Another youngster asked Voss if being aboard the International Space Station
made him "feel any closer to any heavenly body." Voss pointed out that the
ISS was only a couple of hundred miles or so above Earth and that the view
of the heavens wasn't that much different than from the ground. "I just feel
further away from Earth," he said. 

Voss told the students that he and his crewmates still can see the stars and
planets, but they don't twinkle as they do on Earth because of the lack of
atmosphere. More spectacular, he said, is the view of Earth from the ISS.
"It is truly beautiful!" Voss exclaimed. Seeing Earth from space for the
first time was "a very emotional experience," he said.

He said the crew has been working to get the Canadian-built manipulator arm
working properly and would be involved next month in the installation of a
module that will serve as a launch platform for space walks.

Voss used the NA1SS call sign for the contact.
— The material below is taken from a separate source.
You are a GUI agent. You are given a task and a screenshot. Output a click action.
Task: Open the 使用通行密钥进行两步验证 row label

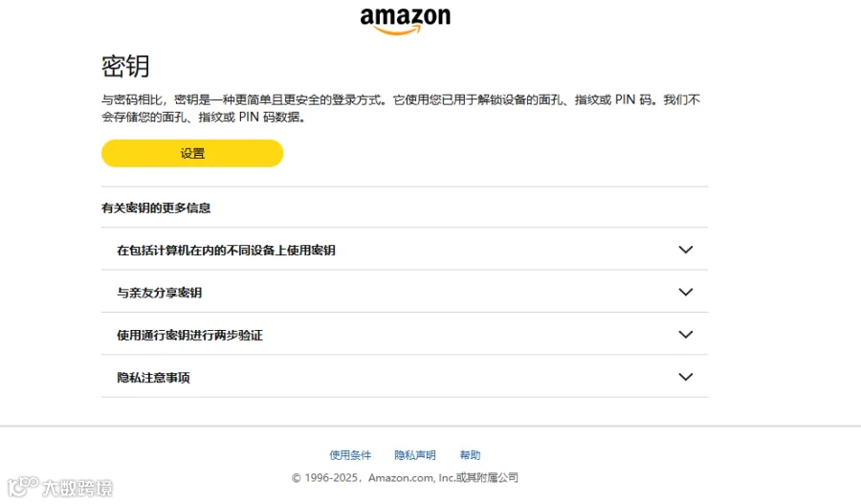[x=189, y=335]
Each student got to ask two
questions. Questioners included at least two hams, 17-year-old Brian Bowman,
KC0FSO, and 12-year-old Emily Arthur, KC0GIA.

Voss said he hoped to make it back to Boulder for an in-person visit after
he returns to Earth. The Expedition 2 crew of Voss, Susan Helms, KC7NHZ, and
Yuri Usachev, RW3FU, is scheduled to leave the ISS in mid-August.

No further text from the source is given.